Introduction
This paper asks when Christian practice was adopted in Viking Age Scotland. It focuses on the Northern Isles, Orkney and Shetland, which ultimately emerged as the medieval earldom of Orkney (Crawford 1987). The chronological range is from the initial phase of Norse settlement in the mid ninth century (Graham-Campbell 1998: 106; Barrett in press) to the establishment of a formal bishopric around AD 1048 (Morris 1996: 188).
It is useful to begin with three general observations. First, the available evidence is meagre from a pan-European perspective. Richard Fletcher's (1997: 375) 562 page volume, The Conversion of Europe, relegates it to a single pithy paragraph. Nevertheless, the region is important, both in a particularistic sense and as a possible route for early transmission of Christian ideology to Norway and elsewhere in the Norse North Atlantic (e.g. Myhre 1993; Solli 1996; Vésteinsson 1999: 18). It is worth extracting what one reasonably can, accepting that the result must presently serve as a heuristic tool.

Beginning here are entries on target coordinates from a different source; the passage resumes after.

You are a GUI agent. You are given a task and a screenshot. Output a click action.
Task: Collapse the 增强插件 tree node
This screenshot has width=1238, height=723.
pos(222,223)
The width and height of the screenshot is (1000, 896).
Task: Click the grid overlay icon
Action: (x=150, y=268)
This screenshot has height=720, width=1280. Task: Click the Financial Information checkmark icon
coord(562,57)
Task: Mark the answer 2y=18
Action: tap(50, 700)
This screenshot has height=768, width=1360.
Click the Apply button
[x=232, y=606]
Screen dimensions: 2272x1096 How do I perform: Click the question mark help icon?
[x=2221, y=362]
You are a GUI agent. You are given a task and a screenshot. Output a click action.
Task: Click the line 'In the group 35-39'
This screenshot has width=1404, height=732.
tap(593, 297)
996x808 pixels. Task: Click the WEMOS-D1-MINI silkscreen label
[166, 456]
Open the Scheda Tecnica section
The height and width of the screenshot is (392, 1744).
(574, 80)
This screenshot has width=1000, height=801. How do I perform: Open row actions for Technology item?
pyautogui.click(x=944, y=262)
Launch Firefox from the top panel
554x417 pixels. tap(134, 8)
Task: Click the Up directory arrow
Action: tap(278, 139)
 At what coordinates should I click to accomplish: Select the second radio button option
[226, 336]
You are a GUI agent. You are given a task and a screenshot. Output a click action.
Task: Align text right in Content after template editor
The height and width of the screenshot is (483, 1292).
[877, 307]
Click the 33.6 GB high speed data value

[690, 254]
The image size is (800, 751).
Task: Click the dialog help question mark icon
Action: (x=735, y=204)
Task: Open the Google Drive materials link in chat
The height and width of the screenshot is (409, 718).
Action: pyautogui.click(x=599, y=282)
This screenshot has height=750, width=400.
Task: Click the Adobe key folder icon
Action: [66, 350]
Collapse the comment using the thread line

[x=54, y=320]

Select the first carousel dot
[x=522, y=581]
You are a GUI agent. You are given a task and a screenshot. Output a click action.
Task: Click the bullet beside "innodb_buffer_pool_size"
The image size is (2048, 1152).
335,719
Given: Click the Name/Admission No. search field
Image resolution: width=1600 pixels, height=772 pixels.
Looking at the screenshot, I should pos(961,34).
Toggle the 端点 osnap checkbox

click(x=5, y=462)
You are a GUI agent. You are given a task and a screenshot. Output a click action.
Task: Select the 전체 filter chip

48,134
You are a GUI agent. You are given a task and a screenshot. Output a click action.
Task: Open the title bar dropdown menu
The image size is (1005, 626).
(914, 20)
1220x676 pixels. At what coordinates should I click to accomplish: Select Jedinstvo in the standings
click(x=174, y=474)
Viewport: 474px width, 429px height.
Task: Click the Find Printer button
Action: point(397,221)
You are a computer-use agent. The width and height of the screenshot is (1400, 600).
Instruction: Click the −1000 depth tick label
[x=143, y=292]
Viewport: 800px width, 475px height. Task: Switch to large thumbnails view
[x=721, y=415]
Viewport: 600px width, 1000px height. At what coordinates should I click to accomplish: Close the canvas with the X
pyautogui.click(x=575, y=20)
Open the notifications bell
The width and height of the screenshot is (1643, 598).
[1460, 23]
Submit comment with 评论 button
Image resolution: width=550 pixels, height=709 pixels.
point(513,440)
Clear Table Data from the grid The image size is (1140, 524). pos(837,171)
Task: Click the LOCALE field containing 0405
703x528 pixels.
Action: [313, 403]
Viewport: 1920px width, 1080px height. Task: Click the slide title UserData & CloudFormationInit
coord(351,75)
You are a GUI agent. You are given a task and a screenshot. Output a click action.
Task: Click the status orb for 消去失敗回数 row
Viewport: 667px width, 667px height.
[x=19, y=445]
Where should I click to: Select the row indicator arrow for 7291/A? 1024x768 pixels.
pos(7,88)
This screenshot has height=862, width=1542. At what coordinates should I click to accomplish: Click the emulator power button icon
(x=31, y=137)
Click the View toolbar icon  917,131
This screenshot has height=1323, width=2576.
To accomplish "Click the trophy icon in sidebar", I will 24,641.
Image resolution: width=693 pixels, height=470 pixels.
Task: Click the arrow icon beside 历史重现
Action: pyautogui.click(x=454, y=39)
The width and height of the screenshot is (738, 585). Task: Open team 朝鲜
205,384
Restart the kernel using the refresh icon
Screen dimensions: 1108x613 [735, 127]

Second, any attempt to define and recognise ‘Christianisation’ must confront fundamental epistemological issues. Was it the adoption of a mentalité (e.g. Lönnroth 1987: 27), a political ideology (Earle 1997: 143; Carver 1998: 11) or both? Did either exist as discrete facets of experience and action in early historic Britain? Can patterns in material culture provide unambiguous evidence of Christian practice as mentalité or ideology (Abrams 1998: 115–6; Carver 1998: 13–6)? These questions are probably unanswerable in the abstract, but must be confronted in concrete terms within the specific context of Viking Age Scotland.
Third, the study of early Christianity in northern Scotland has a complex historiography far too lengthy to review here. Much of the relevant work has been summarised by Christopher Morris (1996; see also Smith 2001: 9–14), who identifies two broad models. The first follows medieval Icelandic tradition regarding the forced conversion of Earl Sigurd Hlodvisson of Orkney by Olaf Tryggvason c.AD 995 and Adam of Bremen's account that a bishopric was subsequently established at Birsay, by Earl Thorfinn Sigurdarson, around AD 1048. Despite its attractive simplicity, this traditional account has long been challenged by a second, alternative, view that Christianity was also practised earlier in Norse Scotland (e.g. Wainwright 1962: 158; Stevenson 1981; Lamb 1995).